<<<<

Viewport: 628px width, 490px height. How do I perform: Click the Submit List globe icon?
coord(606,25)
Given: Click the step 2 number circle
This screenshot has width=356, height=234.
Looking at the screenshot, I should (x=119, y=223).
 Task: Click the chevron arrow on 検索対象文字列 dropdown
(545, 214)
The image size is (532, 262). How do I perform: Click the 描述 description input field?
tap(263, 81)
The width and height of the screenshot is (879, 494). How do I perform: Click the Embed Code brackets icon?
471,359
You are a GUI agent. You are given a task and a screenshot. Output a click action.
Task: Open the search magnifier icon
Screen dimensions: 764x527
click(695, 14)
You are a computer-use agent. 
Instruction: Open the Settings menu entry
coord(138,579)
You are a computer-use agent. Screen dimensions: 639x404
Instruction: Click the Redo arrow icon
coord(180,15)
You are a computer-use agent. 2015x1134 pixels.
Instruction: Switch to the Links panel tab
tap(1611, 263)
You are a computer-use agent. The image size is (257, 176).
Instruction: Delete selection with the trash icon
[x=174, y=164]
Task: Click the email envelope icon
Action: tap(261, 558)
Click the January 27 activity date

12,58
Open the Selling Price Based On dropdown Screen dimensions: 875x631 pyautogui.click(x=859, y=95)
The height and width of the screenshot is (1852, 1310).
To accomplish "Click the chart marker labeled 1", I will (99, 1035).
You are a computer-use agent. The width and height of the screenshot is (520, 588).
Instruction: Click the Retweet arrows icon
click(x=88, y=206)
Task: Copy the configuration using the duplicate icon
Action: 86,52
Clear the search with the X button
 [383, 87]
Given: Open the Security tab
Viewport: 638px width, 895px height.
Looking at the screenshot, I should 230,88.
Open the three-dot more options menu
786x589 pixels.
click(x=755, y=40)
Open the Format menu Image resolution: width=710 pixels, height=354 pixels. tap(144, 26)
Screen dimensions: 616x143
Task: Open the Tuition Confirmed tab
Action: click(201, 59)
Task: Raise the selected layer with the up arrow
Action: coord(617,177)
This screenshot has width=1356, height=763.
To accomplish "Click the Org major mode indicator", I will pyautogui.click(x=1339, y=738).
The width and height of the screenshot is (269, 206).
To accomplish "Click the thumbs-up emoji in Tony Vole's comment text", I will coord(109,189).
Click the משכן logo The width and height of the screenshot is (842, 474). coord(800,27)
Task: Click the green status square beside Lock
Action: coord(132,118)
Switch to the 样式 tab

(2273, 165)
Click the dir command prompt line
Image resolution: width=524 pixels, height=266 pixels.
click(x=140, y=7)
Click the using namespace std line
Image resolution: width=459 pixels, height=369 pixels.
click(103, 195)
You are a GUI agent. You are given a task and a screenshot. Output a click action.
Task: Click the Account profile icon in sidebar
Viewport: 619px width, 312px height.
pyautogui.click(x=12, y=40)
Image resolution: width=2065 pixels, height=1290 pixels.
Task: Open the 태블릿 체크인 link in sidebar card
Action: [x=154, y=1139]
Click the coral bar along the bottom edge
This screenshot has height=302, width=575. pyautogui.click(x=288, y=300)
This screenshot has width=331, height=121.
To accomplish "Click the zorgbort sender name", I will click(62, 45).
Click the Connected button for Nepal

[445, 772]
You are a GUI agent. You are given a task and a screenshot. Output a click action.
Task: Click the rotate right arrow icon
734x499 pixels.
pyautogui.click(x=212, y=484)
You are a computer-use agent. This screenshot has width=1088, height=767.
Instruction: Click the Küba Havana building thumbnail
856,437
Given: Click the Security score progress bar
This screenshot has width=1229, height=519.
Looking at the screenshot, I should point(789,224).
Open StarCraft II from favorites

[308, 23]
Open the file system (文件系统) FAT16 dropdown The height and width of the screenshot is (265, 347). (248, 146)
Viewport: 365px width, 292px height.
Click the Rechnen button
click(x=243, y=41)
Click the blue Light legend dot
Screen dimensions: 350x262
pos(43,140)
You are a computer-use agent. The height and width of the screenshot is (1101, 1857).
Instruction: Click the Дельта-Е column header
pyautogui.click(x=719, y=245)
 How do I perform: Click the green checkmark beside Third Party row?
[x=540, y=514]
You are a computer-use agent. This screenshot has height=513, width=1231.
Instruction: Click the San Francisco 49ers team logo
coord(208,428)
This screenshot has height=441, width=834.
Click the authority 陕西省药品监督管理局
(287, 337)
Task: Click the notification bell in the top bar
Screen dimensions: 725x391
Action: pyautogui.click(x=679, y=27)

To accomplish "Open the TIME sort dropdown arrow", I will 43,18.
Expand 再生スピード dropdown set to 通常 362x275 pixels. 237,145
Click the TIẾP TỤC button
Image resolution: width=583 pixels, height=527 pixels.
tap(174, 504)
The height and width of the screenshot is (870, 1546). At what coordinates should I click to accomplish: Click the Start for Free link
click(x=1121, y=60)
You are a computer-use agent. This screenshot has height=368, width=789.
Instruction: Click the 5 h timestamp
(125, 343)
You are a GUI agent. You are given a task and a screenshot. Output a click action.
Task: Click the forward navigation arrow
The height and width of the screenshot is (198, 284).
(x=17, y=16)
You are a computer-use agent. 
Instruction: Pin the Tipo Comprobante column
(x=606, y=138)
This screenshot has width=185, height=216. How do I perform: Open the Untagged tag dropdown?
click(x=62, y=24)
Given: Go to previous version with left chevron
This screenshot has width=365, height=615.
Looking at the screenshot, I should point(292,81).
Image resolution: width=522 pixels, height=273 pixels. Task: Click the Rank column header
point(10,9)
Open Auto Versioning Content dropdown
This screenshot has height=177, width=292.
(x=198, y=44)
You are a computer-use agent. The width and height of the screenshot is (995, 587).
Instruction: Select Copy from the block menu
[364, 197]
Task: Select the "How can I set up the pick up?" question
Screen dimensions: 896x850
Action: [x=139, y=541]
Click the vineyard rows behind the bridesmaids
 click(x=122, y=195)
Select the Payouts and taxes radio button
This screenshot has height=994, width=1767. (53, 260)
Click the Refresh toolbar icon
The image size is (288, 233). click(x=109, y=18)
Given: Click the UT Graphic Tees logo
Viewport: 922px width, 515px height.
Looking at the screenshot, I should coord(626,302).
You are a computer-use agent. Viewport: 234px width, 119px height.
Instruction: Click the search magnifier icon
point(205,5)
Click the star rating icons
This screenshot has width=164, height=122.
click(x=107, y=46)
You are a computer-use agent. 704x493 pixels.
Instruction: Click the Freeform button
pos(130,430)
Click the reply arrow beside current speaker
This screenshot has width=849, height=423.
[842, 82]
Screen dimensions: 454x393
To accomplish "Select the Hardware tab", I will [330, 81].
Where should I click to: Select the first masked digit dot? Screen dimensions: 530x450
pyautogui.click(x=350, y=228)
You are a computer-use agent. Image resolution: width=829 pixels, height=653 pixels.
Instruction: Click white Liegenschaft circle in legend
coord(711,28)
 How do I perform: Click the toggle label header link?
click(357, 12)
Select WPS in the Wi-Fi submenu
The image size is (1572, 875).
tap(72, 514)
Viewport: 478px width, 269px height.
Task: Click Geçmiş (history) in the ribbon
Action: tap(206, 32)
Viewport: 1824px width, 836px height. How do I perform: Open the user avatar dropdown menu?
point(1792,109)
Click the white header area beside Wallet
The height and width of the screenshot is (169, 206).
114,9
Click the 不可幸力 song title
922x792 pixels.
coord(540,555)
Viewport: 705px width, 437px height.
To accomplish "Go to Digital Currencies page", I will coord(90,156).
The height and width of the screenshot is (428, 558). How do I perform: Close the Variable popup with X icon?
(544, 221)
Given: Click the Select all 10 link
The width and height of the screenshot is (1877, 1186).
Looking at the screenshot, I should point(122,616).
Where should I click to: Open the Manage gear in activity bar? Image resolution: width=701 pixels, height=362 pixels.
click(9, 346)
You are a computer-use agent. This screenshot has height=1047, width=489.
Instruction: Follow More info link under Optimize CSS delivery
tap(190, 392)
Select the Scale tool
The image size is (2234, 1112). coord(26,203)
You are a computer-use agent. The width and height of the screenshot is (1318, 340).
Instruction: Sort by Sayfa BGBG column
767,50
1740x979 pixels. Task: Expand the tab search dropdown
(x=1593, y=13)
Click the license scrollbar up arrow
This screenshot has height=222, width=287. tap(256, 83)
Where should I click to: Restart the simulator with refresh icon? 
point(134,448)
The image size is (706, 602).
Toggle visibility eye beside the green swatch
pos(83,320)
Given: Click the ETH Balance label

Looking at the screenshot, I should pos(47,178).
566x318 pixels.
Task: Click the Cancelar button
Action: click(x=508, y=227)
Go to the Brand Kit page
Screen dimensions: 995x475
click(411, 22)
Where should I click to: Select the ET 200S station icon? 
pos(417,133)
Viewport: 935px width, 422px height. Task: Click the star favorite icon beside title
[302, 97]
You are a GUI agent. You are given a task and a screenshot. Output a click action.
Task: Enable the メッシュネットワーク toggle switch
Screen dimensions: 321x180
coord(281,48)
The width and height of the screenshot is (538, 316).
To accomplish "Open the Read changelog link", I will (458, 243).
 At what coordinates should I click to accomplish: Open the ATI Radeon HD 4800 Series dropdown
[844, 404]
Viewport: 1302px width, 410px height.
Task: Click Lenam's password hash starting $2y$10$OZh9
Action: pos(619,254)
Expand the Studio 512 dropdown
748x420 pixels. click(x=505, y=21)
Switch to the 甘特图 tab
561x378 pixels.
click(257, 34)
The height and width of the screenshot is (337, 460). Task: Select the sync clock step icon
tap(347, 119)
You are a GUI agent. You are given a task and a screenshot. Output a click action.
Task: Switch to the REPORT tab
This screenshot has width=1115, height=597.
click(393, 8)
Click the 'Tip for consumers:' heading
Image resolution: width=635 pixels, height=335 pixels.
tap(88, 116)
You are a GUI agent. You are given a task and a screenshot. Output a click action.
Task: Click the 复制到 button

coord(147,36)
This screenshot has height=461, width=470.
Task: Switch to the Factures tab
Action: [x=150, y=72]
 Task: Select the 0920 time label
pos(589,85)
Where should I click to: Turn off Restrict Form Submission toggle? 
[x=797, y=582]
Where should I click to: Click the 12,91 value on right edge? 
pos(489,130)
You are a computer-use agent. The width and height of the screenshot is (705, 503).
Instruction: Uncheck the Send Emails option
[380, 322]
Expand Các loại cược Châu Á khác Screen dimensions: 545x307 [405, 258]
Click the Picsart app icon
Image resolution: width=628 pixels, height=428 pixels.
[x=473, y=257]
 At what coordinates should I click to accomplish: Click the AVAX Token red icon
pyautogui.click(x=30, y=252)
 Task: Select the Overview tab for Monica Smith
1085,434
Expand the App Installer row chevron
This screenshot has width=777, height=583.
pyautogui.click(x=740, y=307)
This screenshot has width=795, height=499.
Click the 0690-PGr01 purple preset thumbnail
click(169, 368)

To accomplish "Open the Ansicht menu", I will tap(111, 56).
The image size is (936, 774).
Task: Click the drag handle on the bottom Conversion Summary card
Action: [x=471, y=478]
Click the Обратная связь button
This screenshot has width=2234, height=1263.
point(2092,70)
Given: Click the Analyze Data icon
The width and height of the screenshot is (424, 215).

>>>>

SET PROBLEM >> Extract each line of the material above that contains the word "what".

EXPECTED ANSWER >>
The height and width of the screenshot is (870, 1546). At what coordinates should I click to accomplish: Click the Start for Free link
 At what coordinates should I click to accomplish: Open the ATI Radeon HD 4800 Series dropdown
 At what coordinates should I click to accomplish: Click the AVAX Token red icon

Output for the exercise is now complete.